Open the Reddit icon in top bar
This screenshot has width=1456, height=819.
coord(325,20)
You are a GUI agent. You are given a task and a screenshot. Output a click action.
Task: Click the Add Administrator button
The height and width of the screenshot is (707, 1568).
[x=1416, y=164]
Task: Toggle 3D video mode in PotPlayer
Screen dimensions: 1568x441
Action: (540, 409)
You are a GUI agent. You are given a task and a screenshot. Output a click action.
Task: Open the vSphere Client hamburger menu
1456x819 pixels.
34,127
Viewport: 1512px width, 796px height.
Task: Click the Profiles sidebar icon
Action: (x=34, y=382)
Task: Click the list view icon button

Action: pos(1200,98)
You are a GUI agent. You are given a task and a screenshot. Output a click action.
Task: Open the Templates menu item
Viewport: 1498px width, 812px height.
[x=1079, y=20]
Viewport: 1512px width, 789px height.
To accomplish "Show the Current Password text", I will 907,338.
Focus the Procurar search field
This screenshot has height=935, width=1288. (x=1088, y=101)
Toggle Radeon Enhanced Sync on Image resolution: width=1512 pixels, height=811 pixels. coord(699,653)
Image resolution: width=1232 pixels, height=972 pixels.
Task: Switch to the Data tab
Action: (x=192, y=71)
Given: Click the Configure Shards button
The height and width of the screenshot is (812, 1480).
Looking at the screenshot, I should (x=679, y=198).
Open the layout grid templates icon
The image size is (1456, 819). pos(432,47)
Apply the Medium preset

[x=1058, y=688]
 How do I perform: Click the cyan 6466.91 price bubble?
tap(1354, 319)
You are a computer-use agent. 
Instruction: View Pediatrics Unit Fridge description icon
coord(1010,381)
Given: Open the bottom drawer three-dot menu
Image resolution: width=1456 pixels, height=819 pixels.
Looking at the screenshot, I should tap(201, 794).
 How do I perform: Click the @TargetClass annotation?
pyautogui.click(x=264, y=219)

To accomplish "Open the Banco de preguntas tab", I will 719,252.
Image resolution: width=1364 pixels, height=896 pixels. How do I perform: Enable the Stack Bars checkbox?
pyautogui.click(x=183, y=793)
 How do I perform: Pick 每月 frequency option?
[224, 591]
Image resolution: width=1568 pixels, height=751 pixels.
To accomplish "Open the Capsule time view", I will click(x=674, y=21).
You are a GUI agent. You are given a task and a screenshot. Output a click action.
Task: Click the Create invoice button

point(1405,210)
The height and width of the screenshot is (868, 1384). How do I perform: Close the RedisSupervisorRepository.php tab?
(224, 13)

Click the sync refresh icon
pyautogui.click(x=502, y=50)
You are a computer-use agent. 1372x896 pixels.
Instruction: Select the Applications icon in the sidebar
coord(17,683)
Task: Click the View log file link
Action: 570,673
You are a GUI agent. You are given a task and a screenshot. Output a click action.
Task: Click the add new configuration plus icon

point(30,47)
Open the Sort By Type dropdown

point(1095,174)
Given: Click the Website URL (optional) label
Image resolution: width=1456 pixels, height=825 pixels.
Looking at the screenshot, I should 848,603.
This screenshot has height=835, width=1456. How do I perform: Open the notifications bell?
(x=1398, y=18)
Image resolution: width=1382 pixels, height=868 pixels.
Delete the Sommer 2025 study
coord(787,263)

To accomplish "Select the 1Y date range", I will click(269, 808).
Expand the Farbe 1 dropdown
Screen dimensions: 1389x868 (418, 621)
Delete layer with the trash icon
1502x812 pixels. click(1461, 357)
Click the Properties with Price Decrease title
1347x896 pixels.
-.-.-
▸ WHAT YOU ARE ASKED TO DO:
Would you repeat each line above exactly as it stands?

▸ PROBLEM SOLUTION:
Open the Reddit icon in top bar
This screenshot has width=1456, height=819.
coord(325,20)
You are a GUI agent. You are given a task and a screenshot. Output a click action.
Task: Click the Add Administrator button
The height and width of the screenshot is (707, 1568).
[x=1416, y=164]
Task: Toggle 3D video mode in PotPlayer
Screen dimensions: 1568x441
Action: (540, 409)
You are a GUI agent. You are given a task and a screenshot. Output a click action.
Task: Open the vSphere Client hamburger menu
1456x819 pixels.
34,127
Viewport: 1512px width, 796px height.
Task: Click the Profiles sidebar icon
Action: (x=34, y=382)
Task: Click the list view icon button

Action: pos(1200,98)
You are a GUI agent. You are given a task and a screenshot. Output a click action.
Task: Open the Templates menu item
Viewport: 1498px width, 812px height.
[x=1079, y=20]
Viewport: 1512px width, 789px height.
To accomplish "Show the Current Password text", I will 907,338.
Focus the Procurar search field
This screenshot has height=935, width=1288. (x=1088, y=101)
Toggle Radeon Enhanced Sync on Image resolution: width=1512 pixels, height=811 pixels. coord(699,653)
Image resolution: width=1232 pixels, height=972 pixels.
Task: Switch to the Data tab
Action: (x=192, y=71)
Given: Click the Configure Shards button
The height and width of the screenshot is (812, 1480).
Looking at the screenshot, I should (x=679, y=198).
Open the layout grid templates icon
The image size is (1456, 819). pos(432,47)
Apply the Medium preset

[x=1058, y=688]
 How do I perform: Click the cyan 6466.91 price bubble?
tap(1354, 319)
You are a computer-use agent. 
Instruction: View Pediatrics Unit Fridge description icon
coord(1010,381)
Given: Open the bottom drawer three-dot menu
Image resolution: width=1456 pixels, height=819 pixels.
Looking at the screenshot, I should tap(201, 794).
 How do I perform: Click the @TargetClass annotation?
pyautogui.click(x=264, y=219)

To accomplish "Open the Banco de preguntas tab", I will 719,252.
Image resolution: width=1364 pixels, height=896 pixels. How do I perform: Enable the Stack Bars checkbox?
pyautogui.click(x=183, y=793)
 How do I perform: Pick 每月 frequency option?
[224, 591]
Image resolution: width=1568 pixels, height=751 pixels.
To accomplish "Open the Capsule time view", I will click(x=674, y=21).
You are a GUI agent. You are given a task and a screenshot. Output a click action.
Task: Click the Create invoice button

point(1405,210)
The height and width of the screenshot is (868, 1384). How do I perform: Close the RedisSupervisorRepository.php tab?
(224, 13)

Click the sync refresh icon
pyautogui.click(x=502, y=50)
You are a computer-use agent. 1372x896 pixels.
Instruction: Select the Applications icon in the sidebar
coord(17,683)
Task: Click the View log file link
Action: 570,673
You are a GUI agent. You are given a task and a screenshot. Output a click action.
Task: Click the add new configuration plus icon

point(30,47)
Open the Sort By Type dropdown

point(1095,174)
Given: Click the Website URL (optional) label
Image resolution: width=1456 pixels, height=825 pixels.
Looking at the screenshot, I should 848,603.
This screenshot has height=835, width=1456. How do I perform: Open the notifications bell?
(x=1398, y=18)
Image resolution: width=1382 pixels, height=868 pixels.
Delete the Sommer 2025 study
coord(787,263)

To accomplish "Select the 1Y date range", I will click(269, 808).
Expand the Farbe 1 dropdown
Screen dimensions: 1389x868 (418, 621)
Delete layer with the trash icon
1502x812 pixels. click(1461, 357)
Click the Properties with Price Decrease title
1347x896 pixels.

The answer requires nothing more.